Le député de La France insoumise, Bally Bagayoko, a provoqué une vive polémique en déclarant que siffler La Marseillaise dans les stades était un « droit légitime ». Ses propos ont immédiatement suscité l'indignation de la droite et de l'extrême droite, qui y voient une atteinte au symbole national.
Une déclaration qui enflamme les débats
Interrogé sur les sifflets qui ont accompagné l'hymne national lors de certains matchs de football, Bally Bagayoko a estimé que ces manifestations étaient l'expression d'un mécontentement légitime. « Quand on siffle La Marseillaise, ce n'est pas forcément contre la France, mais contre les politiques qui ne respectent pas leurs engagements », a-t-il expliqué. Cette position a été critiquée par plusieurs personnalités politiques, notamment du côté des Républicains et du Rassemblement national.
La droite et l'extrême droite montent au créneau
Le président des Républicains, Éric Ciotti, a qualifié ces propos de « scandaleux » et a appelé à une condamnation ferme de la part de l'Assemblée nationale. De son côté, Marine Le Pen a dénoncé une « banalisation de la haine de la France ». Les réactions outragées se sont multipliées sur les réseaux sociaux, où de nombreux internautes ont exprimé leur colère.
Bally Bagayoko assume ses propos
Face à la polémique, le député insoumis a réaffirmé sa position, estimant que le débat était sain dans une démocratie. « La Marseillaise est un symbole, mais elle ne doit pas être utilisée pour museler la critique », a-t-il déclaré. Il a également rappelé que les sifflets étaient une forme de protestation pacifique, comparable à d'autres gestes de contestation.

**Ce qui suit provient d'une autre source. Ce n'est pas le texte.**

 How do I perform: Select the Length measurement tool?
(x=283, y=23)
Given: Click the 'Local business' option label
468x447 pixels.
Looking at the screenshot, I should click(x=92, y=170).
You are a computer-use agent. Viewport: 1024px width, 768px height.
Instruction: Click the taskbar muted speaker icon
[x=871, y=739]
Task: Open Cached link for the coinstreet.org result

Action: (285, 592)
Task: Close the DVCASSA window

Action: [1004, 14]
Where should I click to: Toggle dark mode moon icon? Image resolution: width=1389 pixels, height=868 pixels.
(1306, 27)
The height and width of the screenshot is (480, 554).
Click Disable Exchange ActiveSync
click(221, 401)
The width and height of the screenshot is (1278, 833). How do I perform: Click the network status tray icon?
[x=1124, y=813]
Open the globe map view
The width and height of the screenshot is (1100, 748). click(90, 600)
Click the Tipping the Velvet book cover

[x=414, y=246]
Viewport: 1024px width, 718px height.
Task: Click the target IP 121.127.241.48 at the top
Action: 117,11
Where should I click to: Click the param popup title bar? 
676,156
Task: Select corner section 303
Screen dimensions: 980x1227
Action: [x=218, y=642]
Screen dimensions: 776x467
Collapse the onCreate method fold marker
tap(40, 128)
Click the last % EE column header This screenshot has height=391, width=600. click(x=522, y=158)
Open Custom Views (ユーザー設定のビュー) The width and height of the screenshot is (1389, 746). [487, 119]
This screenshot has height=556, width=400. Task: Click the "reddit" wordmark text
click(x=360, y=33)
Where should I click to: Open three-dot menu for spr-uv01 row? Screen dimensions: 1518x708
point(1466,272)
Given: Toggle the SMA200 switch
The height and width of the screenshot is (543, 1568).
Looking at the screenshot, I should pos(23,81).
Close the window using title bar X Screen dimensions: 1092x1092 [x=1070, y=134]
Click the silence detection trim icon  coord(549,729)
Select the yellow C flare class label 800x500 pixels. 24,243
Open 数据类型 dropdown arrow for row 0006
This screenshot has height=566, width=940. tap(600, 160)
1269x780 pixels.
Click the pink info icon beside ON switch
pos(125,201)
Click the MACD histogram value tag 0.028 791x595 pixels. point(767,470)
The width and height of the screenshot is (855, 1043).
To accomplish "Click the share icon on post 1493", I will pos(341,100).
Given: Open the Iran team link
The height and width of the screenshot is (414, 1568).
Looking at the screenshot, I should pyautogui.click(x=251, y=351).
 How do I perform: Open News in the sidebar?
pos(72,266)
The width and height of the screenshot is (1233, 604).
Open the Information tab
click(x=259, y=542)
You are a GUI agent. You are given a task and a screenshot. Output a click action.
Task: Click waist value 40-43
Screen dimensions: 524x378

Un débat récurrent dans le football français
Les sifflets contre La Marseillaise ne sont pas nouveaux dans les stades français. Ils étaient déjà apparus lors de matchs de l'équipe de France, suscitant à chaque fois des réactions passionnées. Pour certains, il s'agit d'une atteinte intolérable à l'unité nationale ; pour d'autres, c'est une expression légitime de mécontentement. Bally Bagayoko s'inscrit dans cette seconde lignée, ce qui lui vaut les foudres de ses adversaires politiques.
Un symbole qui divise
La Marseillaise, chant révolutionnaire devenu hymne national, est souvent au cœur de controverses. Entre ceux qui y voient un vecteur de rassemblement et ceux qui critiquent son caractère martial, le débat est récurrent. La déclaration de Bally Bagayoko relance une fois de plus cette question : jusqu'où peut-on critiquer les symboles de la République sans être accusé de trahison ?
En attendant, la polémique continue d'enfler, et il est probable que le sujet sera abordé dans les prochains jours à l'Assemblée nationale. Une chose est sûre : le débat sur La Marseillaise et son respect dans les stades est loin d'être clos.